Kansei Fujimoto
HS Hydrological Sciences
The 2025 Outstanding Student and PhD candidate Presentation (OSPP) Award is awarded to Kansei Fujimoto for the poster/PICO entitled:
Development of a new satellite rainfall product HiDRED (Himawari Data Rainfall Estimation using Deep learning) and a fundamental study on its applicability to hydrological models (Fujimoto, K.; Tebakari, T.)
Click here to download the poster/PICO file.
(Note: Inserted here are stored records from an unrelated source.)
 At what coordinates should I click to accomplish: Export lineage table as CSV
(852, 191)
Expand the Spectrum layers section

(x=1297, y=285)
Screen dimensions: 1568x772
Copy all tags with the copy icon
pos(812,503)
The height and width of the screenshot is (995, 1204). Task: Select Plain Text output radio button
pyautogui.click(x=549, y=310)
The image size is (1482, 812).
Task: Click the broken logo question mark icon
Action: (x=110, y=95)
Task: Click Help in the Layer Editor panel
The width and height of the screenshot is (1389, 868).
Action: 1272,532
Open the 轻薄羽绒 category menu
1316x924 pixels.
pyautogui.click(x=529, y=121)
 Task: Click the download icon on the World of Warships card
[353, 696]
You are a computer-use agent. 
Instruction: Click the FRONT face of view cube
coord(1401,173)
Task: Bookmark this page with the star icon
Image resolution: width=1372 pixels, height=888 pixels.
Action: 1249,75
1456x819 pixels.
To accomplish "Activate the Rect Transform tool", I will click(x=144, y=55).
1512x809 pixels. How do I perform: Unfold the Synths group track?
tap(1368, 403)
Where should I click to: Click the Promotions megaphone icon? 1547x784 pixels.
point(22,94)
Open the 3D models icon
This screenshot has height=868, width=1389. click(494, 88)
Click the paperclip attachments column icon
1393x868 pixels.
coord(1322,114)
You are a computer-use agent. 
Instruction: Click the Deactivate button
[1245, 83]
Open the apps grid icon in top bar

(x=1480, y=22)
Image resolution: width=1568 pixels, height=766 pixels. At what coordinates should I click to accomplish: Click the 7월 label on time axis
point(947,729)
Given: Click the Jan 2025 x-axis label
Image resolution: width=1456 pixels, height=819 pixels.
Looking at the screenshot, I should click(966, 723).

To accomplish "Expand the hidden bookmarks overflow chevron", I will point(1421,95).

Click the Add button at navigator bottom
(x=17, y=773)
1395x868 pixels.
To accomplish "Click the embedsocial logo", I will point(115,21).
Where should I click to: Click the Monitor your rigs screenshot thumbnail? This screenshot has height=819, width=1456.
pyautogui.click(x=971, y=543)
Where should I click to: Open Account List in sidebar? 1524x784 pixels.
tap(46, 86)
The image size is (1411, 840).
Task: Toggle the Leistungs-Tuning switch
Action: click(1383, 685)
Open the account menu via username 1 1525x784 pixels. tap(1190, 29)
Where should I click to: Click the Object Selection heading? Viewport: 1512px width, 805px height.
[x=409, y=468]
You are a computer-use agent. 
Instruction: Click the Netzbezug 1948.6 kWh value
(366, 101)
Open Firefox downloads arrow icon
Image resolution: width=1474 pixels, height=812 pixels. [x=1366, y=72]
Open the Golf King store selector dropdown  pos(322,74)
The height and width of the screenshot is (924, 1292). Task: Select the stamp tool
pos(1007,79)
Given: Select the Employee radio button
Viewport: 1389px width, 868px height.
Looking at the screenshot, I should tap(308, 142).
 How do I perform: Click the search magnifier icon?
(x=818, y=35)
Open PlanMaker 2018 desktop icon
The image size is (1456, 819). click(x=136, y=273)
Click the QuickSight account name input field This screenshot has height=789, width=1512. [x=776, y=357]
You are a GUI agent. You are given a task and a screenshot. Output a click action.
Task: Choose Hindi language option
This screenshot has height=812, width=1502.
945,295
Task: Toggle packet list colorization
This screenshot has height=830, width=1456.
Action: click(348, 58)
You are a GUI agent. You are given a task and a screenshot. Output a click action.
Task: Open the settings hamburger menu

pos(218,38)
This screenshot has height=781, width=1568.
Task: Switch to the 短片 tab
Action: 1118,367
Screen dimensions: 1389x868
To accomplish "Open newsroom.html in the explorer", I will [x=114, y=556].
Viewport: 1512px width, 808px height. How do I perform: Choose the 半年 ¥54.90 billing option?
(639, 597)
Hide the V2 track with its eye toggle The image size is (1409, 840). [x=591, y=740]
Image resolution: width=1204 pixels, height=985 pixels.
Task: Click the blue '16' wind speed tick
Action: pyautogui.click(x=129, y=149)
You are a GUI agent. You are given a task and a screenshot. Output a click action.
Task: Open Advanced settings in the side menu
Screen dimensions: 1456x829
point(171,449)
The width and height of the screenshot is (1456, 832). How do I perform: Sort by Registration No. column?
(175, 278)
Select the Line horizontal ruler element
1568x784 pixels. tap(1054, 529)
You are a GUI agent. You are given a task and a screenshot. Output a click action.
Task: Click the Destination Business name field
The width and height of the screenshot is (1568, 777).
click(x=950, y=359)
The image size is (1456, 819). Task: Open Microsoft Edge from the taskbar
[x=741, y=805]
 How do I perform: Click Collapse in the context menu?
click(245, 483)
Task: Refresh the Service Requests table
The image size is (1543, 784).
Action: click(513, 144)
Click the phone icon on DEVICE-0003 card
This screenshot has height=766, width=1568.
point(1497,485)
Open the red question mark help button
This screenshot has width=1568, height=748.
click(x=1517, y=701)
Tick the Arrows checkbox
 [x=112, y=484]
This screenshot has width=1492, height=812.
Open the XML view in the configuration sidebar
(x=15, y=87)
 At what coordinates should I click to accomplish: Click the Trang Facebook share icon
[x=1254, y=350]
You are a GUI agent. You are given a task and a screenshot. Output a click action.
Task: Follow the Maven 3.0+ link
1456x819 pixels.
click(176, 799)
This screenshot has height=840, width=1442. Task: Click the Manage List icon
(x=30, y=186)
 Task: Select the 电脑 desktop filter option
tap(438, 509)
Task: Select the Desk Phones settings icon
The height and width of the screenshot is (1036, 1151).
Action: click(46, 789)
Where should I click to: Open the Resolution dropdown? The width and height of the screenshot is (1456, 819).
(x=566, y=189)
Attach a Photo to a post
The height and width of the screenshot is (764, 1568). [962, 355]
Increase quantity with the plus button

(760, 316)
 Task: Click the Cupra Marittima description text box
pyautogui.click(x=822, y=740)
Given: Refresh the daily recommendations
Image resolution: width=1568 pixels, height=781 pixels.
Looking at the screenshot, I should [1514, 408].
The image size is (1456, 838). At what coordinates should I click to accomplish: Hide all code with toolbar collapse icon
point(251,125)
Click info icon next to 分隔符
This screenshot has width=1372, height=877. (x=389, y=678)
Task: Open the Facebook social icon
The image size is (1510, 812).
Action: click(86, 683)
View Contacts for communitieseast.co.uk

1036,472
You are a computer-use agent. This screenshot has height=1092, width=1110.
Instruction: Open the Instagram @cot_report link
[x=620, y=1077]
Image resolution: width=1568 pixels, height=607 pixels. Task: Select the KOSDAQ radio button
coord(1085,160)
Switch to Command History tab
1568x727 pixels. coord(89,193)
Kansei Fujimoto is a PhD candidate at the Graduate School of Science and Engineering, Chuo University in Japan (under the supervision of Professor Dr. Taichi Tebakari). His research focuses on the development of a new satellite-based rainfall dataset (HiDRED) by integrating satellite observations with deep learning techniques. The aim of this work is to provide reliable precipitation data in ungauged regions of Southeast Asia, thereby contributing to practical applications in disaster risk reduction and water resources management.
At EGU2025, his awarded presentation demonstrated the effectiveness of HiDRED through precipitation estimation in actual river basins and subsequent rainfall–runoff analysis. Furthermore, to ensure the social implementation of his research, he is developing a web-based application that will enable government officials and the general public in Southeast Asian countries to access and utilize rainfall information.